Why Tina Turner Doesn’t Talk About Her Ex-Husband, Ike Turner, in ‘Tina’

“What is clear in talking to her is that she is making an active choice every day to continue to survive,” filmmaker Dan Lindsay told Vanity Fair

Tina and Ike Turner. Photo: Getty Images

In HBO’s new documentary “Tina,” Tina Turner’s relationship to her abusive husband Ike is fully examined, and at times almost overshadows the larger story about Tina’s prolific career that led to her being dubbed the Queen of Rock ‘N Roll.

Yet throughout the film, Tina barely talks about Ike directly and the parts of “Tina” that tell that story rely heavily on archival footage — and that’s on purpose, a conscious decision by filmmakers Dan Lindsay and T.J. Martin, who said they wanted to avoid forcing the 81 year-old rock legend to re-live her traumatic experiences.

In the film, Tina tells the directors, “I wanted to stop people from thinking that Ike & Tina was so positive, that we were such a great team. I thought, if nothing else, at least people know.”

Lindsay told Vanity Fair, “the trauma of abuse doesn’t just go away–that’s something we wanted to communicate with this film…. In meeting Tina early on, we kind of became aware of the complicated relationship she has to her own story…. What is clear in talking to her is that she is making an active choice every day to continue to survive.”

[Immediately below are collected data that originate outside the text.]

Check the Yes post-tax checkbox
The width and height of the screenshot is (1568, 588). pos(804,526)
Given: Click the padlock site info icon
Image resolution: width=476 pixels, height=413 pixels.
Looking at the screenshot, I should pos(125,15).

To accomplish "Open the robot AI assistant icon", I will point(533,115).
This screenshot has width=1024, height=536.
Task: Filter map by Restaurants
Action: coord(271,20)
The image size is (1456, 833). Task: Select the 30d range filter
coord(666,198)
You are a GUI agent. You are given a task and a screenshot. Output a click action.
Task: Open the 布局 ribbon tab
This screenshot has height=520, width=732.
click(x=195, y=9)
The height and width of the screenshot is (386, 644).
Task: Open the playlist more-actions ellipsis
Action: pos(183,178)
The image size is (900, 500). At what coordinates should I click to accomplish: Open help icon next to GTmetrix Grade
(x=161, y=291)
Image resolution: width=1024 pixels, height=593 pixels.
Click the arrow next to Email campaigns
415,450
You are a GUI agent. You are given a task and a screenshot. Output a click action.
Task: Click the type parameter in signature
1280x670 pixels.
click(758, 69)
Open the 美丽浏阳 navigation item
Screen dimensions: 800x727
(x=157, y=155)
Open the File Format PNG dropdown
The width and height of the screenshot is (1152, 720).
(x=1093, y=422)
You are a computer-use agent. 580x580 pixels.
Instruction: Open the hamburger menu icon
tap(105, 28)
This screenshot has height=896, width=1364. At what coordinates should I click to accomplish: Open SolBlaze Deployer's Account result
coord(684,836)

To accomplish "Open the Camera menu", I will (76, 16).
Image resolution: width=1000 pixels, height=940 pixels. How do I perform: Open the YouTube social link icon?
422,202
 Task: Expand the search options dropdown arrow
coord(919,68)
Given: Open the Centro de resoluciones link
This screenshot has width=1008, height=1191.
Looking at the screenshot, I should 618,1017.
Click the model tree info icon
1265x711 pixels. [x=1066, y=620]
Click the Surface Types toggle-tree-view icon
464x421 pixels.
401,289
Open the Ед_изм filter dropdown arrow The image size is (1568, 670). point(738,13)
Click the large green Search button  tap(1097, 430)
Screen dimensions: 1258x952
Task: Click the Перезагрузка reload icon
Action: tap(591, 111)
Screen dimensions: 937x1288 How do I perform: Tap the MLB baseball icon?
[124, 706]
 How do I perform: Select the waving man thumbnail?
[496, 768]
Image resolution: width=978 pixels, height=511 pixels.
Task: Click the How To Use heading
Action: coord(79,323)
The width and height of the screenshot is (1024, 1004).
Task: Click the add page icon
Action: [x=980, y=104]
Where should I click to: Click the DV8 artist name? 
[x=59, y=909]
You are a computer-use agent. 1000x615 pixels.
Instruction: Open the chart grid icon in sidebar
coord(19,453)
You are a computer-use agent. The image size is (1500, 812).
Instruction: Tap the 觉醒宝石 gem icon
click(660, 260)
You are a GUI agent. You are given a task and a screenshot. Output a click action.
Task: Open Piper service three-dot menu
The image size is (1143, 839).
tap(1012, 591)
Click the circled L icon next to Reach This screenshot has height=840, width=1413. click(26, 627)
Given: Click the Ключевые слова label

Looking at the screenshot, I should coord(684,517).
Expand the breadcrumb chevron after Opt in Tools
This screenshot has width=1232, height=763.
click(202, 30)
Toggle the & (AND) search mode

In “Tina,” Turner says in archival interview footage that Ike’s main weapons for controlling her life, besides his fists were “guilt and fear.” This control — financial, physical, and social — Ike wielded over Tina made it hard for her to leave him, and she says she stayed with him in part because of his outsized influence on her growing music career.

Much of the details Tina shares in HBO’s “Tina” are known. Tina’s 16-year relationship with Ike, which left her with severe Post Traumatic Stress Disorder, ended when she left him in 1976. She later went public with the abuse she endured in a 1986 Ebony magazine cover story and her 1986 autobiography “I, Tina,” later adapted into the Oscar-nominated 1993 film “What’s Love Got to Do With It?”

“Tina” very briefly touches on how she wrote “I, Tina” in an effort to stop talking about her relationship with Ike.

“Regardless of the era we’re in, it took her, and continues to take a lot of courage for her to kind of wake up and make the decisions to continue to survive,” Martin said. “This idea that her trauma is something that she’s actively continuing to process and she has to make a decision about every day for the betterment of her mental and emotional well-being is something I find really admirable. And I find timeless from a storytelling standpoint.”

“We realized that the motivation on Tina’s side was that she was having trouble getting the record industry to disassociate her from Ike,” Lindsay told Vanity Fair. “She thought this (book) would be an opportunity to tell the truth of her relationship with Ike as a means to kind of separate from him. The irony, obviously, being that that decision, in some ways, cemented her identity with Ike in a way that she was never able to really detach from.”

“Tina” airs on HBO starting March 27.